Cause they still want money. Right. But especially in healthcare, there's such a. A consistent altruism that I've found in people that work in healthcare, especially in it, is that they, they like the positive, they like the, the, the actual benefit that they're providing to people. And so if you can explain to people how their job might change or how their role might change, or how their inputs might change to help improve and increase the amount of value that you can put out there you can get people's minds out of the defensive.
And you can get it a little bit more into the creative and opp opportunistic mode by delivering it back to kind of that value about why
they work. Yeah, I love that. the thing I think I would say to people to answer that question, I love answering my own questions by the way, and I love for you giving me enough time to think about My answer to this question is define what you do not based on technology, but define the value you bring.
So are you a great problem solver? Are you a great communicator? Are you a. A rally of people. Can you bring people around to solve problems or to get excited about a project and those kind of things? Are you somebody that you know? And if you, if you identify your things as I write good code.
Okay. That's too, that's too low level. That could potentially be replaced at some. Yes. You should write good code. If you're paid to write good code, you should write gray code. Yeah. But at the end of the day, the skills that aren't gonna be replaced are one level above that. It's like not, let's just take it one level above that, which is I can identify gray code.

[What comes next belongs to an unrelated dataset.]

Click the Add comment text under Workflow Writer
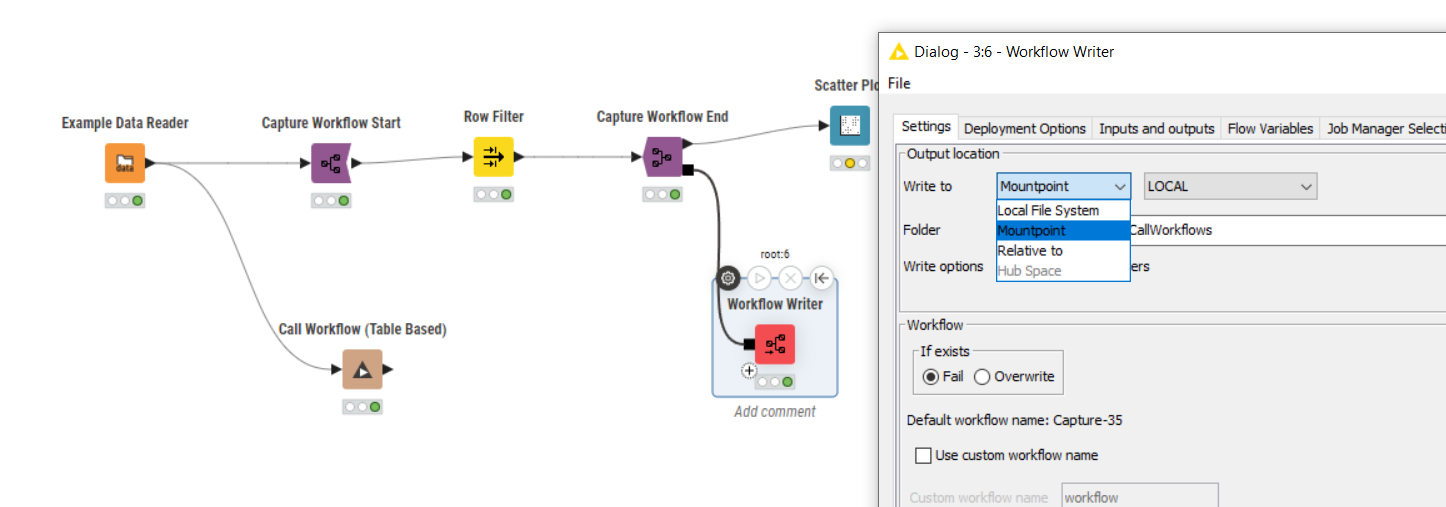The image size is (1446, 507). coord(774,411)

Not, I write gray code, I can identify gray code. So now you're using chat, G p t or some other tool that's writing code. And you can say, look, I can read whatever this computer spits out and I'll tell you what's good, what's gonna cause us problems, what's what potentially doesn't fit into our security model.

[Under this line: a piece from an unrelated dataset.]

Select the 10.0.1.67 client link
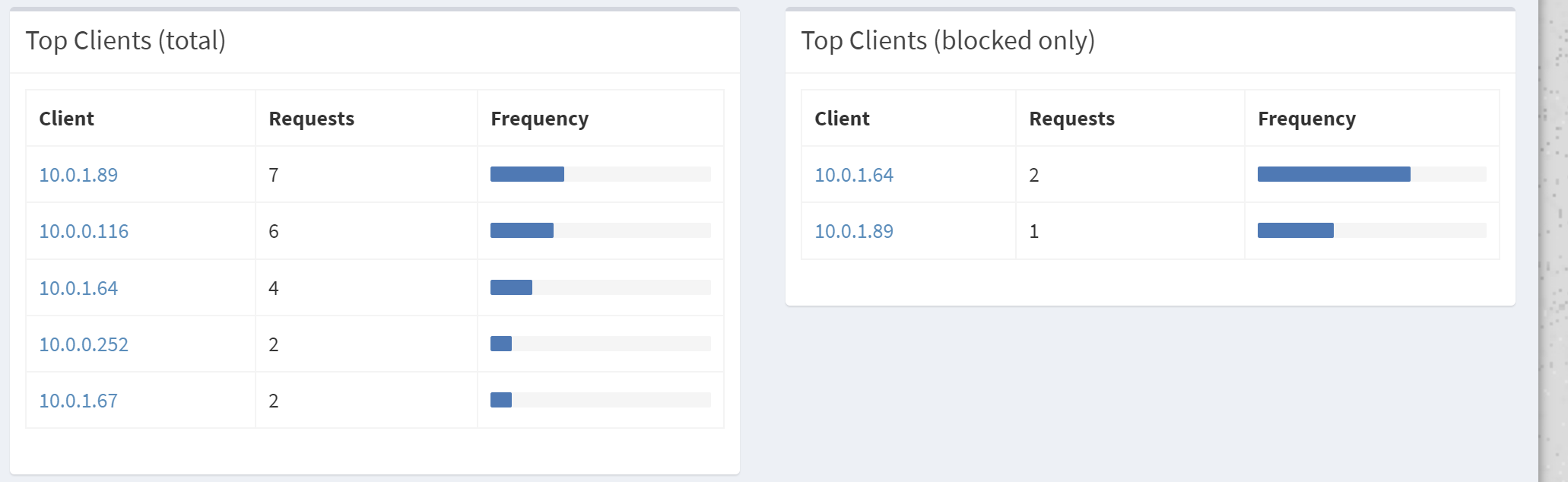 pos(78,401)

What if I, I mean, I read good code and I can identify good code. I mean, that's the next level up. But you could go a couple levels up. And say and start utilizing those tools and say, I I've worked with the 10 tools out there that write code using AI, and I can identify the, the right tool for the right job to write code more efficiently for our system.
It, it really is, first of all, identifying yourself with what you actually deliver. Not your work product, but the what you can actually deliver. And then I think the second thing is constantly be moving up the stack and using those, using the tools that are, if it's cloud, start utilizing the cloud tools and say, yeah I looked at aws, I looked at Azure, I looked at Google's cloud, I looked at.
Oh. You name it. I looked at all these different VMware's infrastructure and that kind of stuff. Here's the, here's what I've learned about these tools and here's how we're gonna implement. If you are in front of the tools they generally aren't going to displace you. Mm-hmm.
absolutely. Right. It's a great answer. Always comes back to.
What's the value that you create? Well, Curtis, I wanna thank you. This was a fun episode. We, we talked a lot about a lot of fun things. I look forward to having you back on the show probably in about six weeks.
If you'll join me. I think it'll be fun. Perfect. Thanks Bill. I appreciate the time today. Thank you.